The linkages on the 3 speed manuals sucked. My parent’s new 63 Dart Wagon had to be towed to the dealer to repair the linkage which had bound up and kept it from shifting. My Valiant’s biggest weak point has been just that same problem: the linkage and the insanely flimsy z bar/torque bar to which it connects.
Nothing masochistic about it to me. Modern cars are bloated with features I have no use for. Modern drivers haven’t a clue as to what constitutes a truly “stripped” automobile.
I went to a car show a couple weeks ago where two guys spent the entire morning fixing the 3-on-the-tree linkage of a ’60 Ford. A bolt had fallen out and they were having quite a time getting it together again.
I’ve had 8 cars with floor/console manuals, all but one FWD with remote linkages and all but (a different) one beaters at best and junk heaps at worst, and have never had a shift linkage issue.
HQ series Holdens were the worst tree shifts for jamming but its 2 minutes to sort if you know how.
As I have recently experienced with a modern car, a failed BCM required prying up the trim panel surrounding the central shift lever and forcing a lever up to move the car into drive. On my drive to my mechanic, just about everything else controlled by the BCM went haywire. Needless to say, I would have been grateful if I only had to spend some time trying to re-bolt a difficult linkage together.
+1
When I went shopping for a replacement car last year, the closest thing I could find to a stripper was a base Civic with 5speed. It comes with power windows/locks/brakes/steering, a CD player, an MP3 player, and air.
My “stripper” Rio has central locking, USB audio input, four speakers, CD player, power windows, tilt wheel, adjustable seat hight, rear defogger, power steering and power four wheel brakes, with abs and ebd. Then there’s the DOHC CVVT 16 valve direct injection engine, mated to a six speed manual. That’s only a partial list.
That 3 on the tree never got any better, even when the cars became collectible. My showroom condition 1963 Valiant wagon with the 170, owned in the late oughts was nearly impossible with that space between 2nd and 3rd. It took away all the joy.
It seemed like Chrysler didnt have a 4 speed that would fit even when the built a hot version of the Valiant for the Aussie market it still had a 3 speed box albeit with floor shift, the Pacer was a nice quick car apart from that error,
I believe it was Australia’s local content requirements that caused Chrysler to use the 3 on the floor.
They couldn’t import them, & it wasn’t worth making their own. So they waited until Borg Warner produced one here.
Thanks for the story too.
Not quite Chris local Borg Warner 4 speed production all went to Ford it took an increase in production capacity for the Valiants to gain a 4 speed.

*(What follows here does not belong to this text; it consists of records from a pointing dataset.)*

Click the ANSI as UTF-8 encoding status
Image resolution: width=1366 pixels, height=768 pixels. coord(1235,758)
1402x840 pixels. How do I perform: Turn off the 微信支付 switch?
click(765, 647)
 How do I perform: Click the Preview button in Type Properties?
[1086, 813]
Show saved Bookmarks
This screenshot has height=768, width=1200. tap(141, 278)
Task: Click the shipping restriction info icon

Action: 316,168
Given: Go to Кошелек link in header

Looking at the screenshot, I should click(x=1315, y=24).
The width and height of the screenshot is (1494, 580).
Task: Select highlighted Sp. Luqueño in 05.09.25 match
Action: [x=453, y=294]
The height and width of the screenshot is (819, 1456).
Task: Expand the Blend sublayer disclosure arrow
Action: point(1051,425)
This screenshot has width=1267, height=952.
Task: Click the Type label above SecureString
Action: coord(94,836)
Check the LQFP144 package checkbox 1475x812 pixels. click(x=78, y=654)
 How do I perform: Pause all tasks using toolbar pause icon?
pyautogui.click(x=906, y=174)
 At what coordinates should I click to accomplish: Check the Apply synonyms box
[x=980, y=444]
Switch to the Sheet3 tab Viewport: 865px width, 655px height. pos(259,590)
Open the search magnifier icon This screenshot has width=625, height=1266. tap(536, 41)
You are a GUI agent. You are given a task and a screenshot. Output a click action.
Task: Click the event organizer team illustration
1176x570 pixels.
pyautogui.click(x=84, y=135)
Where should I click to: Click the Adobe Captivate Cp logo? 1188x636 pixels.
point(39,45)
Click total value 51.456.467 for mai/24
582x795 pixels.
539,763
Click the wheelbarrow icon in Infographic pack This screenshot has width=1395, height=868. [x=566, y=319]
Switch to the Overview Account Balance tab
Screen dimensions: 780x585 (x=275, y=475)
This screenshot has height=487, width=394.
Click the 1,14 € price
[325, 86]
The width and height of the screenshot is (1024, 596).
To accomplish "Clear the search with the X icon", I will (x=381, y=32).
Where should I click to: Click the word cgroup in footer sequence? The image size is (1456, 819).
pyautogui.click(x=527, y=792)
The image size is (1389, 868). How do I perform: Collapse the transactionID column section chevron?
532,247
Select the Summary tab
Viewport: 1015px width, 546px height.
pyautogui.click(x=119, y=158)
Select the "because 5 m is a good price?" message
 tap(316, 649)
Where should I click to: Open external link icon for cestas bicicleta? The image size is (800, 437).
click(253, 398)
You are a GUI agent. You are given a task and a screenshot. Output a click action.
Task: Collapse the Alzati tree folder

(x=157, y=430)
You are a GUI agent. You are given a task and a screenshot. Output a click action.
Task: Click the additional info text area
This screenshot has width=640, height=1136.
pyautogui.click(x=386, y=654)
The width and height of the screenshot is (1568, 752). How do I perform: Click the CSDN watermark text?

In the mid 70s I owned a 69 Plymouth Valiant 2 door, a Signet, which I believe was the top trim line for a late 60s Valiant. However, the only indications that this car might be special were the chrome surrounding the upper door frames and the 2 front seats (sort of “mini” benches), not really bucket seats. This car was like many thousands of other 69 Mopar compacts in that it was “bottle” green but unusually (?) the interior had matching green carpets and WHITE seats and door panels. Of course, it had the near requisite slant 6 with automatic transmission and under dash A/C.
A very reliable and easily maintained car….but surely an appliance, even 40 years ago.
My apologies for numerous typos and rough edges. I banged this out late last night, and didn’t review and check it properly. And this morning we split for a very long day in the mountains. A bit embarrassing.
No worries Paul. You’re due. Happy Father’s Day!
After all these years, I understand why Dennis Weaver had such a hard time outrunning that truck in “Duel’ (even if Weaver was piloting a slightly later Plymouth Valiant).
He had the extra ballast of Steven Spielberg hiding behind the front seat.
You can supposedlly see him there in some shots.
A wonderful read about a car that quietly asked for respect and eventually got it.
I used to get an occasional ride from the Plymouth version. A friend of my mother (and my piano teacher) bought a 69 Valiant 100 2 door sedan. It was that medium green with the same upholstery as your Dart, but in tan. She was admittedly a more typical customer.
She claimed that it had 3 options: AM radio, backup lights and the 225 slant 6. She had special ordered it. She got married in the late 70s to a man even more frugal than she was. They kept the Valiant as primary transport until the rust finally got one of the torsion bar anchor points in the early 80s. I don’t think it amassed 60k miles the whole time.
I always had a thing for the honesty of that little car.
Powerwise, the /6s and 3 speed manuals were miserable on these (but were unbreakable,) so I completely understand Paul’s lament from a driver’s perspective. Couple the weak drivetrain with a lack of any sway bar, slow manual steering and tiny wheels and tires and its a miserable driving car.
But a 340 Dart (or any A-Body) is a really fun ride, and while they are celebrated for great street and dragstrip cars, I dont think they get enough credit as road cars. Even a 318 Dart with a Torqueflite, fast ratio steering box, sway bars and disc brakes is a surprisingly fun ride.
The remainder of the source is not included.